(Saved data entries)

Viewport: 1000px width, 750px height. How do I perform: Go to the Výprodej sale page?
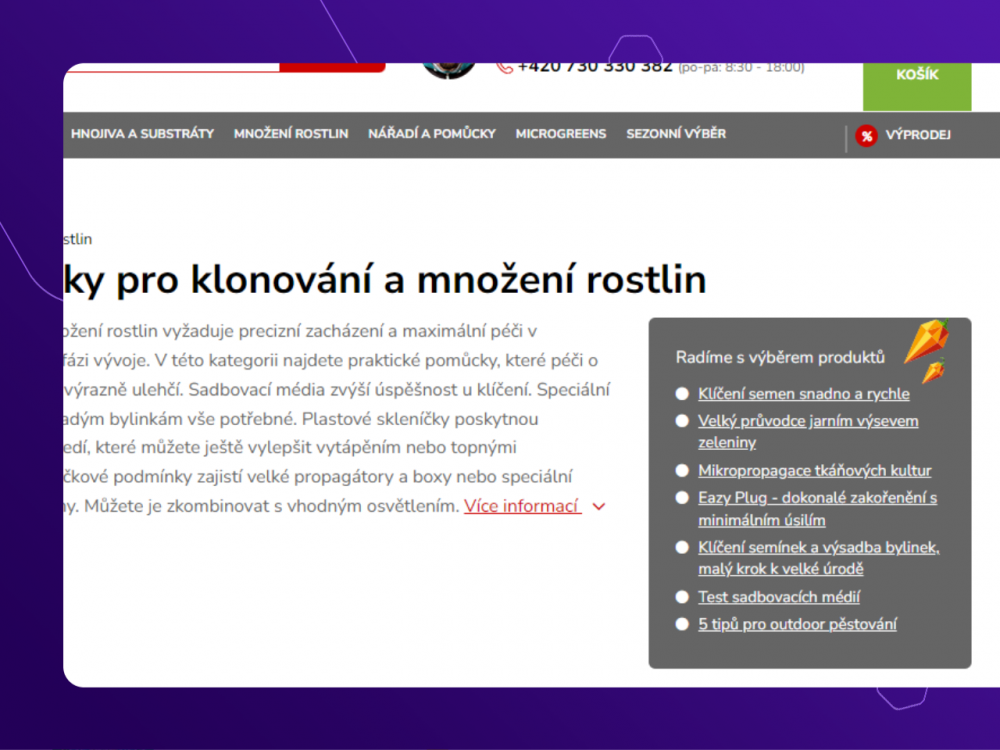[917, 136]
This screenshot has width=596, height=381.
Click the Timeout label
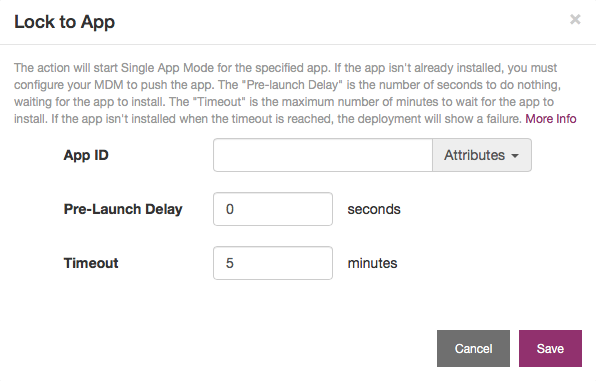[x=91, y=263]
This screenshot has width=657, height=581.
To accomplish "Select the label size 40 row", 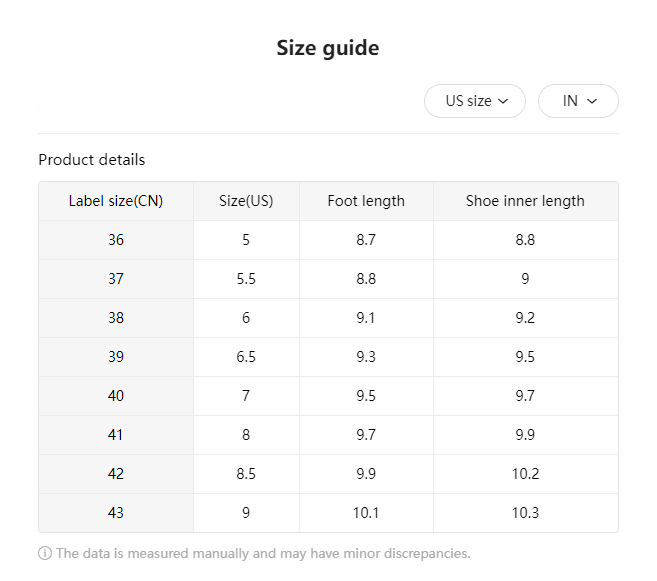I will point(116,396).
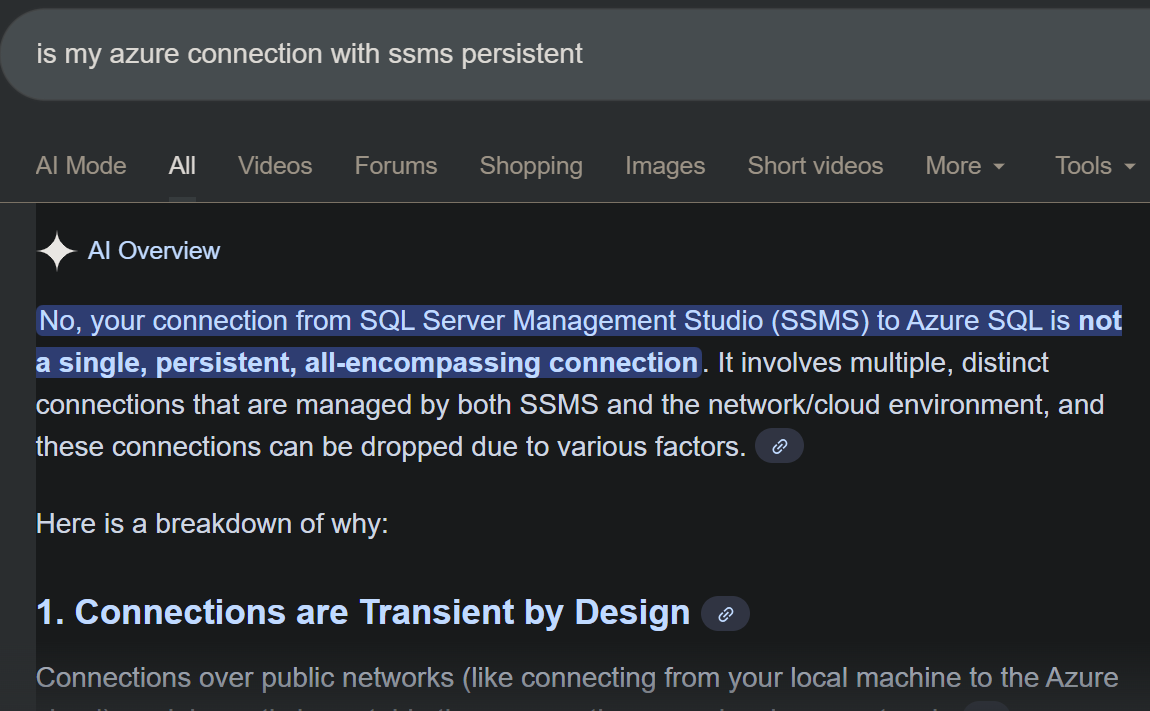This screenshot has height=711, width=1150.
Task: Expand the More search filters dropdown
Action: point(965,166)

## WHAT IS NEEDED
What is needed is a word-for-word copy of the lines from the start of the data to the line with "This screenshot has width=657, height=581.", inclusive, with no pictures in it.

## RESPONSE AREA
Viewport: 1000px width, 750px height. How do I perform: Go to the Výprodej sale page?
[917, 136]
This screenshot has width=596, height=381.
Click the Timeout label
[x=91, y=263]
This screenshot has width=657, height=581.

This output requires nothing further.